As it turned out, all of yesterday’s projects involved working with some very challenging fabrics. Thankfully, the requested items were not complicated. If I had had to deal with construction issues in addition to difficult fabrics, I might have given up sewing altogether.

I don’t have pictures of the actual items as they are all gifts, unfortunately. Project #1 was a pillow for DD#2 out of fake fur. This is to match the seat cover I put on her makeup table chair last year and she knows she is getting this, so I can talk about it. The fake fur was still in the stash. To make it “easier” on myself, I thought I would back the pillow with something plain and only have the fur on the front. I had a remnant of some fake suede and decided to use that for the back, making an envelope closure that required two simple hems.

Do not make the mistake of thinking that fake suede behaves like real suede. It doesn’t. Also, some kinds of fake suede are actually knit fabrics. Yes, you read that correctly. Check carefully before you begin sewing. If it’s a knit, a leather needle is going to be worse than useless. Use a ball point needle. (Zede and Mallory, at Sewhere.com, recommend a Microtex needle for some of the newer synthetic knits. Experiment.) However, even with a ball point needle and the even-feed foot on my Janome 6600P engaged, the fake suede was sticky enough that it didn’t want to feed easily.

My Necchi industrial machine has a Teflon foot and a Teflon needle plate, so I moved over to that machine. I don’t have ball point needles for that machine, but the material fed much more easily and the type of needle wasn’t really an issue. (As the husband says, sometimes you just need a bigger hammer.) If you don’t have a machine with a Teflon foot, you can also try sewing with a layer of tissue paper between the fabric and the feed dogs and/or putting a piece of tape on the bottom of the presser foot to make it slicker.

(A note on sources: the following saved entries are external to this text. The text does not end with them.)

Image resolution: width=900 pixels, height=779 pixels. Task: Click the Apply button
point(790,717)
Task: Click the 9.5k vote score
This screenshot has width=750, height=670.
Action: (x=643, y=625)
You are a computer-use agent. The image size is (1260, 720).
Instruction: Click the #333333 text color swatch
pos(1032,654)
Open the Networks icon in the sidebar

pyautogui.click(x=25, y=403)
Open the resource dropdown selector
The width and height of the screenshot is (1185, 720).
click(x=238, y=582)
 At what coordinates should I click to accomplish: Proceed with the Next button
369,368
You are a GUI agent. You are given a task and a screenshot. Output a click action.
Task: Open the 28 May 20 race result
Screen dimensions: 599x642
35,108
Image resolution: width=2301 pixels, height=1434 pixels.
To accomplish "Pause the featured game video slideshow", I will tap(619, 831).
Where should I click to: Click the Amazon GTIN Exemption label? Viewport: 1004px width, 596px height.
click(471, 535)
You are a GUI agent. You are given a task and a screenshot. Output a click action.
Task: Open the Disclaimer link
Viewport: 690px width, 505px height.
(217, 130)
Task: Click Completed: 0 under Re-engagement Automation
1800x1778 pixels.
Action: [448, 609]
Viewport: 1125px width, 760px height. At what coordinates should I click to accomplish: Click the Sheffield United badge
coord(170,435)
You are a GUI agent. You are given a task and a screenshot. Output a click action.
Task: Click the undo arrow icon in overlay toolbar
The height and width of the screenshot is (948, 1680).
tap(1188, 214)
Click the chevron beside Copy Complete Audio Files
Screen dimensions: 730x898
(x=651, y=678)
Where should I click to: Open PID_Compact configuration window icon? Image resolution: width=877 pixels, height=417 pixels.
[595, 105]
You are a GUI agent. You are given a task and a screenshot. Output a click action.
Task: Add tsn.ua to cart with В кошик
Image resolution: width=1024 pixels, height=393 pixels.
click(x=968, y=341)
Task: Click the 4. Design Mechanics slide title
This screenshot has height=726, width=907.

After I had hemmed the two pieces of backing material, I cut the fake fur to the appropriate size. The trick to cutting fake fur is to cut only through the backing—which is a knit—and not the pile. Use a pair of very sharp-tipped scissors. I went back to the Necchi industrial, increased the stitch length, and sewed the front to the backs. It worked best to have the fake suede on the bottom where it was feeding along the Teflon needle plate. I tried it on the top, first, and it stretched too much despite lightening the presser foot pressure.

The pillow turned out really well. I think if I were to do this project again, though, I would use a more stable fabric like linen or twill for the backing. Learn from me.

Project #2 featured some rayon challis. Sewing with rayon challis is like ice skating. The coefficient of friction of that fabric is zero. It wants to slide everywhere. I was using a remnant and had to piece two sections together—matching the print across the seam!—but rayon challis also frays like nobody’s business. Rather than make a French seam there, I serged the two pieces together. I’ve come up with a system for my serger threads: The needle threads are a neutral taupe-y gray color that is invisible on most fabrics. Those threads don’t change. I swap out the looper threads as needed so they match the color of the fabric. I’ve gotten good at tying on the new looper threads and running them through the machine, so changing looper colors only takes a minute or two.

I went back to the Janome for the remainder of the project, swapping out the ball point needle for a thinner Microtex needle. I had no issues with the sewing other than I had to sew slowly and keep a death grip on the material.

Project #3 was a minky pillowcase for my sister. (She knows she is getting one and even saw the material over Thanksgiving because I wanted to make sure it was the right color.) Minky is also a knit fabric. It will shed little bits all over the place when you cut it so keep a vacuum and a lint roller handy. I’ve got a fair bit of experience with minky, having made a number of baby blankets with it, and I know that sewing with the even-feed foot engaged, a longer stitch length, and a ball point or universal needle makes the process go much more smoothly.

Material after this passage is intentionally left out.